NOTE2: The recommended way to do it would be copying the site-ipython theme inside your_site after initialization of your_site. See below.
- Initialize your_site:
nikola init your_site
you can ask for
nikola --help
for other available options.
- Create a plugins folder inside your_site
- Copy the compile_ipynb plugin (compile_ipynb.plugin file and the compile_ipynb folder, which are is located inside the extra-plugins folder in the Nikola master) in your_site/plugins/ folder.
- Then, download the custom nbconvert and nbformat from here and put them inside your_site/plugins/compile_ipynb/ folder.

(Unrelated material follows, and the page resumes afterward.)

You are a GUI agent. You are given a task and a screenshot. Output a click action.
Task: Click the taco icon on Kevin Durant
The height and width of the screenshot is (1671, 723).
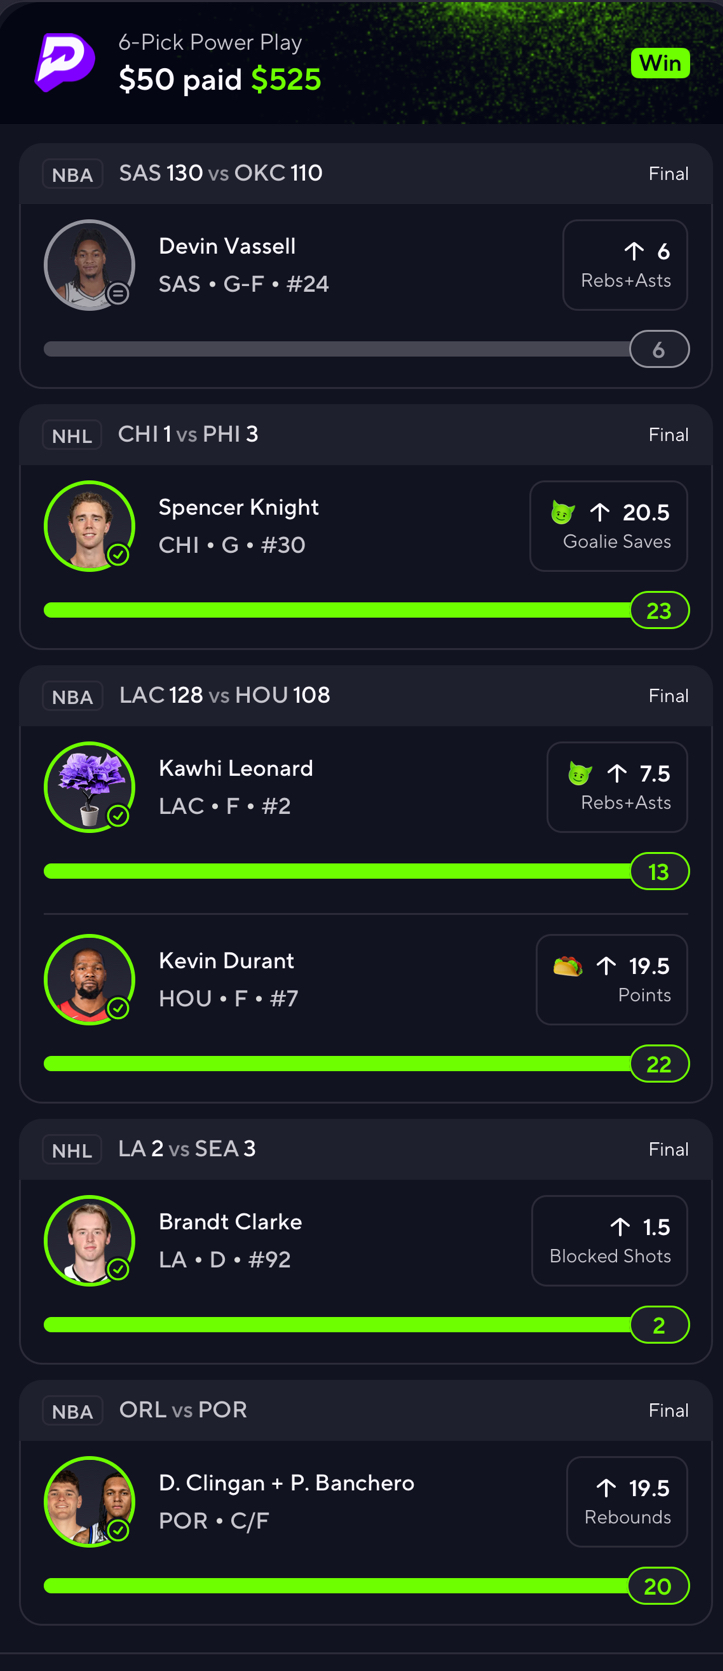point(568,966)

- Finally, you have to put:
post_pages = (
("posts/*.ipynb", "posts", "post.tmpl", True),
("stories/*.ipynb", "stories", "story.tmpl", False),
)
and
THEME = 'site-ipython'
in your conf.py file of your_site (you can modified the other pieces inside conf.py according to your needs).
NOTE: This setup is done only once time a life... hehe¶
USE:
- First create a new post:
nikola new_post -f ipynb
NOTE: IGNORE the -2 option in nikola new_page (it is no sense with the current implementation).
You will be asked for a title (you can also add the title and tags in the previous call).
Then, two files will be created by Nikola in the /posts folder of your_site: a meta file containing title, slug, time, tags (you can modified them with any text processor) and a naive ipynb file with the corresponding title.
You can init the ipython notebook
inside this folder and modified the "post" notebook as you wish (do not forget to save the changes inside your notebook).
- Finally, just:
nikola build
and deploy the output folder containing your_site... to see it locally:
nikola serve
That's it all, my friend!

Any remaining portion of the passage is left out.